• **Stored rows**:
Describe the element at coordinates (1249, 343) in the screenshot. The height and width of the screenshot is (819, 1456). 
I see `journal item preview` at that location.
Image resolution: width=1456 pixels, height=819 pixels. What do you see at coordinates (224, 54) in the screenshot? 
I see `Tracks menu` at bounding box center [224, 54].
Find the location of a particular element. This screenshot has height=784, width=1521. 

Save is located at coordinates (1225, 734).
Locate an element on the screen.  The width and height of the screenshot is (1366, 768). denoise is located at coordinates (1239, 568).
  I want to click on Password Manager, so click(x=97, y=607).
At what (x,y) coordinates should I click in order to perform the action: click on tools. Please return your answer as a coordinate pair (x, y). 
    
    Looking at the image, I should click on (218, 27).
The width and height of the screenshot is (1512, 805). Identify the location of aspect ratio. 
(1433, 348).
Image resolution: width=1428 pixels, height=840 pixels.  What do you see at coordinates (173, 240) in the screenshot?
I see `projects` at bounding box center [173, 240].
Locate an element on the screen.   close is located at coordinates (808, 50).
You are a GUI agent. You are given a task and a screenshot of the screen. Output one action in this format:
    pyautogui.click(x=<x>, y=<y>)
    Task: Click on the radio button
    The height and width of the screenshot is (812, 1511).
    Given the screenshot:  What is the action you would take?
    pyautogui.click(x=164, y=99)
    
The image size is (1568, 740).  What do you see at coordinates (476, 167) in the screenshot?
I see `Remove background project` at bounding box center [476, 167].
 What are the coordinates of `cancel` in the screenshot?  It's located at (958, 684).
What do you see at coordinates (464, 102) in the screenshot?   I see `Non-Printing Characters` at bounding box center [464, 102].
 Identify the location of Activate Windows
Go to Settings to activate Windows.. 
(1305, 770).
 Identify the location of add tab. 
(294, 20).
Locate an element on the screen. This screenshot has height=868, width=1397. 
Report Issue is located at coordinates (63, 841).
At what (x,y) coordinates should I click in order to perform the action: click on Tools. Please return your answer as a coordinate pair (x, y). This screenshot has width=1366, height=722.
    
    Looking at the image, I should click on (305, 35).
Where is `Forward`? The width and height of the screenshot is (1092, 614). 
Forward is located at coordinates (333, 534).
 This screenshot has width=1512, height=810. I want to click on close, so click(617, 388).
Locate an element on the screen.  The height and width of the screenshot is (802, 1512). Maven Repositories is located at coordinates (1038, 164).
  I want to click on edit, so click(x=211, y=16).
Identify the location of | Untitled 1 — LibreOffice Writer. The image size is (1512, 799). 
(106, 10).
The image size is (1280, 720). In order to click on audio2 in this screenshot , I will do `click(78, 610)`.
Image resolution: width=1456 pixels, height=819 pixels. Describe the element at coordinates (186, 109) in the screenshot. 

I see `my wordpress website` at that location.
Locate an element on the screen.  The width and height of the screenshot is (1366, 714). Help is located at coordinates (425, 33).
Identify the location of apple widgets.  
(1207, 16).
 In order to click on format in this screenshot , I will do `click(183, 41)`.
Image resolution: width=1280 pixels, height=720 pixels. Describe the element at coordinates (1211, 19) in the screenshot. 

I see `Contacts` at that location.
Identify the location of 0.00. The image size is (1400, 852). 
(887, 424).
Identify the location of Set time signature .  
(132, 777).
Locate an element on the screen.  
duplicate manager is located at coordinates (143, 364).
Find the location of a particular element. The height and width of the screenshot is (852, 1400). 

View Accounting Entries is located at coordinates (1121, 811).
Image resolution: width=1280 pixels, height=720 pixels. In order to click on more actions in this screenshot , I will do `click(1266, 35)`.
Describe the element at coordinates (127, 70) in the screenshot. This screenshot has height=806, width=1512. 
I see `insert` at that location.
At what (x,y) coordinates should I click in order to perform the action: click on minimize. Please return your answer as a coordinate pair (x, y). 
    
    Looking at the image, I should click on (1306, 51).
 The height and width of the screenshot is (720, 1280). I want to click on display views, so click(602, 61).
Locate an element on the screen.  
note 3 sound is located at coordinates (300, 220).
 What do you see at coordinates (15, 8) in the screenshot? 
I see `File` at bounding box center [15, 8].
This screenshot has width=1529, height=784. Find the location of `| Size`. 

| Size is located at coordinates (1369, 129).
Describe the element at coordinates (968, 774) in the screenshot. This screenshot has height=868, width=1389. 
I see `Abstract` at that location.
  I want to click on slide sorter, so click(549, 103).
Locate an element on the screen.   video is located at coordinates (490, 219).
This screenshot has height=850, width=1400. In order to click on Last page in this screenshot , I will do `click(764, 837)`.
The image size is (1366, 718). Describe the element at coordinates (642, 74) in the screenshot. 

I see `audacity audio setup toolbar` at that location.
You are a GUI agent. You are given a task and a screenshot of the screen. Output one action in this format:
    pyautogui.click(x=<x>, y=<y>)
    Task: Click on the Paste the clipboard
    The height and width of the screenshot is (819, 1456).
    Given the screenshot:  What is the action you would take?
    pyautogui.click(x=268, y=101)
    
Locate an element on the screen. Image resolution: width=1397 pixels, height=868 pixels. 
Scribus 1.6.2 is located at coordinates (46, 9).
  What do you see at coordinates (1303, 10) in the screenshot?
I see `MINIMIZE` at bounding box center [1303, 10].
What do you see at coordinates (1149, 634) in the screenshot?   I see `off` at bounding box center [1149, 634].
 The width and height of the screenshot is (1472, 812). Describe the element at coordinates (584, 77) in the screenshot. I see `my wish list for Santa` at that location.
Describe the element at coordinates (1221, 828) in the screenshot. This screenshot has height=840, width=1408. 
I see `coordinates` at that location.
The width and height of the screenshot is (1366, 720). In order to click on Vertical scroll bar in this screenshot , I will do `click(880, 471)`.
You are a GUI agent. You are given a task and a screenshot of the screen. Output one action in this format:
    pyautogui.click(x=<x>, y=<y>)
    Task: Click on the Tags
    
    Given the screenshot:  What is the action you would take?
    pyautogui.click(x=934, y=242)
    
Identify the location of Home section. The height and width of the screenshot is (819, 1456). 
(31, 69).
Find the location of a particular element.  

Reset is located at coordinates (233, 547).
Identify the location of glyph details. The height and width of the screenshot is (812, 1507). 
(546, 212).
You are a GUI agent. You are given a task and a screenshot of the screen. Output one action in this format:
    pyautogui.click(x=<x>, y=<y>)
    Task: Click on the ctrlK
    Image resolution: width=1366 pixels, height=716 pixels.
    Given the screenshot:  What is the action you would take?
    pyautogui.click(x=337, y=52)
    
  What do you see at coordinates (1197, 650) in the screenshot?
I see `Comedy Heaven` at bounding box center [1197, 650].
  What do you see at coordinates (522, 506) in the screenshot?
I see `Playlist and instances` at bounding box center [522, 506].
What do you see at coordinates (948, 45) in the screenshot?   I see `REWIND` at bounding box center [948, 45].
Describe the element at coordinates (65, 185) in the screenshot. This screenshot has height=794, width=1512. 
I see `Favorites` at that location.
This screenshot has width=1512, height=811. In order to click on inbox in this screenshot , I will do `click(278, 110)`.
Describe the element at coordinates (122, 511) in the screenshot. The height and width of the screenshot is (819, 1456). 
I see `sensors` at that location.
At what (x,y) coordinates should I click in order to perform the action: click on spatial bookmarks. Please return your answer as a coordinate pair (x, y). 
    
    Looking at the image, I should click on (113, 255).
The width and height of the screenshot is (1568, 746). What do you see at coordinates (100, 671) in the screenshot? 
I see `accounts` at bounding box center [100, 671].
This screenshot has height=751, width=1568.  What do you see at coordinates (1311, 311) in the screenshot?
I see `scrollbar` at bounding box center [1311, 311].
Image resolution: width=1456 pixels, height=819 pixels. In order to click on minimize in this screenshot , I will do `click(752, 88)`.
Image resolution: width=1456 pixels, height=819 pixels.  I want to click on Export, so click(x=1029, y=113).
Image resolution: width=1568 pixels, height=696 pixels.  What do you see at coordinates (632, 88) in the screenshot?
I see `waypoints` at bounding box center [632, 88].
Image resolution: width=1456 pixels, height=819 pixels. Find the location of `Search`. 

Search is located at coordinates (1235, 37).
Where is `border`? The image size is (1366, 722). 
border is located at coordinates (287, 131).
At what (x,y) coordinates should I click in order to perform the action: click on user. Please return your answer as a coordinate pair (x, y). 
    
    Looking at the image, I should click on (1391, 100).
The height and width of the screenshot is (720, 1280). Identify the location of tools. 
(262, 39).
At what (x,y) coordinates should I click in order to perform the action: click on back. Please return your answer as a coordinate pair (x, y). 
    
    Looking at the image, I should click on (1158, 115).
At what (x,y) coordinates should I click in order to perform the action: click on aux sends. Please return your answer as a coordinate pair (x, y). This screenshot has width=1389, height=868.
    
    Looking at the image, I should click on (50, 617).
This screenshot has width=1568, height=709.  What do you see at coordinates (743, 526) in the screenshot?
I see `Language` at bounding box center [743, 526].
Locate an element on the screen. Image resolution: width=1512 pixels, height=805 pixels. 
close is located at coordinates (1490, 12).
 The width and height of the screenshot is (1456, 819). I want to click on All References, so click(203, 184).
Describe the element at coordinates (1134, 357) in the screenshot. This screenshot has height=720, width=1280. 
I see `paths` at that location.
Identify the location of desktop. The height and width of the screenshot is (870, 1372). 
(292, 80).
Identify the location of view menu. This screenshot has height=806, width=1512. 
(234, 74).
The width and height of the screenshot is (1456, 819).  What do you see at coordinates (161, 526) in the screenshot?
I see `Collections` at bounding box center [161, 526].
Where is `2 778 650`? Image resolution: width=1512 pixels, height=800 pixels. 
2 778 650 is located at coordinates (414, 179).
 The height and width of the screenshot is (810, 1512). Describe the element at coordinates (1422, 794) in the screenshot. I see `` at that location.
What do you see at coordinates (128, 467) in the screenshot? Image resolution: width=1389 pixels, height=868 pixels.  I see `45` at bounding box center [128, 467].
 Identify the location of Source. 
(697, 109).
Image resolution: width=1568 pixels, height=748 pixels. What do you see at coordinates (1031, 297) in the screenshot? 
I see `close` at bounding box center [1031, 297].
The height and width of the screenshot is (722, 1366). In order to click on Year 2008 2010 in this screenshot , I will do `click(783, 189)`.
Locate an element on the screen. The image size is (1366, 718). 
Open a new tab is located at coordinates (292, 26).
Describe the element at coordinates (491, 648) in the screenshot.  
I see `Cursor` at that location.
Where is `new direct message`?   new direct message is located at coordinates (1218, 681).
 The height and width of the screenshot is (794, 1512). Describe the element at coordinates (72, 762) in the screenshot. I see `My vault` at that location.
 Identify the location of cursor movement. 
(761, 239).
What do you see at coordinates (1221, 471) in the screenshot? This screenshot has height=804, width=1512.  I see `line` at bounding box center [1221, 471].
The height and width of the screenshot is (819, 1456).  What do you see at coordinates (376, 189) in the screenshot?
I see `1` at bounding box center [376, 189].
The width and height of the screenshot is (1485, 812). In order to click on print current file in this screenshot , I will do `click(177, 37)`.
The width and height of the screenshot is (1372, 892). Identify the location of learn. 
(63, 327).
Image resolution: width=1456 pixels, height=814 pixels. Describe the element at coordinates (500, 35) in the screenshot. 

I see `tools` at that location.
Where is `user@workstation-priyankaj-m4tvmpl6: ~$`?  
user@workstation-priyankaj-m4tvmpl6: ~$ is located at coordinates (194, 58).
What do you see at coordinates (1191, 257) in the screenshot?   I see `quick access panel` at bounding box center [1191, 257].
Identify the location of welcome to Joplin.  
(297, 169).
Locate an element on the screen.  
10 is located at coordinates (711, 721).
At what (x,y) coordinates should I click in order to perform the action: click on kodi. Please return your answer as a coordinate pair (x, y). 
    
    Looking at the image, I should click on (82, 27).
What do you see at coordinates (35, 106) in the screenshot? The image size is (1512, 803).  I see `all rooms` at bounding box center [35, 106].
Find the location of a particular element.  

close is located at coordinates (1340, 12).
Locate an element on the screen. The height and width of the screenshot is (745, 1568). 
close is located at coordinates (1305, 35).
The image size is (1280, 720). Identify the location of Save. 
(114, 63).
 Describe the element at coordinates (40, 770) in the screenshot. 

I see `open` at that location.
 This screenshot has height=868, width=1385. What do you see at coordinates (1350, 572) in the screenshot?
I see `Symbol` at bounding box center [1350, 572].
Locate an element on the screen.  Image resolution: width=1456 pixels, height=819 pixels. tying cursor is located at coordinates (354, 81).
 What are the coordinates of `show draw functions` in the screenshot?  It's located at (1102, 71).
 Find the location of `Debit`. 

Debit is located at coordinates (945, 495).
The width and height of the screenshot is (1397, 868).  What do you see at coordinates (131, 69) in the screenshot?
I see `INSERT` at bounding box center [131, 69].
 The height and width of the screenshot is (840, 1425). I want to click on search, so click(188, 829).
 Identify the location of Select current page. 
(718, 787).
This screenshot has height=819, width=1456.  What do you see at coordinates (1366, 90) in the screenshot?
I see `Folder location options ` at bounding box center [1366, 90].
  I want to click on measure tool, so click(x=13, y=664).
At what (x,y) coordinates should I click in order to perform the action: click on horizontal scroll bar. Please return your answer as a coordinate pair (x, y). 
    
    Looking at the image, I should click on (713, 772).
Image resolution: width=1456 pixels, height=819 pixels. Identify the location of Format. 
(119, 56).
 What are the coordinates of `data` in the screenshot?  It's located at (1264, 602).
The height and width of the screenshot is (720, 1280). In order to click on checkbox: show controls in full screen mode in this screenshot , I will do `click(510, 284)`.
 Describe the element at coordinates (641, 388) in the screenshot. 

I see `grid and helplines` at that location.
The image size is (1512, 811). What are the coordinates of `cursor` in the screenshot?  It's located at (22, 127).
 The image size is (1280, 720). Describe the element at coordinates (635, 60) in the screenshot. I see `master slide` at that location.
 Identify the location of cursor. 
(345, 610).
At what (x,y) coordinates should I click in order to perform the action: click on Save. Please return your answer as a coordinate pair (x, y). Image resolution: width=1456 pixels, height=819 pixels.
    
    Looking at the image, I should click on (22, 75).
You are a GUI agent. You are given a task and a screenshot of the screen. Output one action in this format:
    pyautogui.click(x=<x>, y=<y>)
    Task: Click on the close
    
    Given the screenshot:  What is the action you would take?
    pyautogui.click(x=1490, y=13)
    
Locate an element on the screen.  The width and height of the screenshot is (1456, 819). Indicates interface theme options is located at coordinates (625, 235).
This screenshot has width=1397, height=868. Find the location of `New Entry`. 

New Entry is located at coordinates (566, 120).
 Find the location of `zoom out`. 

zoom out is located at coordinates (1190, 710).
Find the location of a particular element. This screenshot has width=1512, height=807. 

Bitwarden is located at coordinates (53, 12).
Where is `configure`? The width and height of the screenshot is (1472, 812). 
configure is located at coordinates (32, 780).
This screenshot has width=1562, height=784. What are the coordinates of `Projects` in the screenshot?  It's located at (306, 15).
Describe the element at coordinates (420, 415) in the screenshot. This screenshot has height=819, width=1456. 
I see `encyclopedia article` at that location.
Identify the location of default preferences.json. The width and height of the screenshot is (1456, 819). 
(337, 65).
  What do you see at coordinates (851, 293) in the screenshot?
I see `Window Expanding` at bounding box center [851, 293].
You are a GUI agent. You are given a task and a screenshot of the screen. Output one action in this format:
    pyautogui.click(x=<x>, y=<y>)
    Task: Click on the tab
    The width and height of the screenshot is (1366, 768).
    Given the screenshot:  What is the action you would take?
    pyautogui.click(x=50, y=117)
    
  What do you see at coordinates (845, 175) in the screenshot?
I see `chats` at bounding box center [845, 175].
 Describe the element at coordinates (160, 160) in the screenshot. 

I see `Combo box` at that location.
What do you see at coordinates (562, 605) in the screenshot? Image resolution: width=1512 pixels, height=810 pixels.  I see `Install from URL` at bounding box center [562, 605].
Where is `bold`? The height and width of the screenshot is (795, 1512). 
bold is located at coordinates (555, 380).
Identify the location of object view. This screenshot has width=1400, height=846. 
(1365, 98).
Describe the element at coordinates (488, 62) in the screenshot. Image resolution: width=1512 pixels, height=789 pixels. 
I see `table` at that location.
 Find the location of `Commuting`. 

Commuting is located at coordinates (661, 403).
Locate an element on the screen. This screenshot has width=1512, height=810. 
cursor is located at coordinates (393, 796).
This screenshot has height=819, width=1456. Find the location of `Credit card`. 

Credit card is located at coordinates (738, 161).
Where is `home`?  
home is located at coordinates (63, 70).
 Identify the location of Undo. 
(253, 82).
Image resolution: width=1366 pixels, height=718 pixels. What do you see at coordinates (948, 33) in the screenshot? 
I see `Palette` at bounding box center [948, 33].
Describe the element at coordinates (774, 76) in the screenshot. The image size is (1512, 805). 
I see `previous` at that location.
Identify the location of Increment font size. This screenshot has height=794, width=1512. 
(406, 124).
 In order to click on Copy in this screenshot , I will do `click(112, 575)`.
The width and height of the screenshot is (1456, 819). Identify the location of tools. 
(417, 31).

• **Short task**: Copy the data from the start through the line containing "I want to click on Password", swapping "particular element" for "specific element" and leaving everything else unchanged.

• **Exercise response**:
Describe the element at coordinates (1249, 343) in the screenshot. The height and width of the screenshot is (819, 1456). 
I see `journal item preview` at that location.
Image resolution: width=1456 pixels, height=819 pixels. What do you see at coordinates (224, 54) in the screenshot? 
I see `Tracks menu` at bounding box center [224, 54].
Find the location of a specific element. This screenshot has height=784, width=1521. 

Save is located at coordinates (1225, 734).
Locate an element on the screen.  The width and height of the screenshot is (1366, 768). denoise is located at coordinates (1239, 568).
  I want to click on Password Manager, so click(x=97, y=607).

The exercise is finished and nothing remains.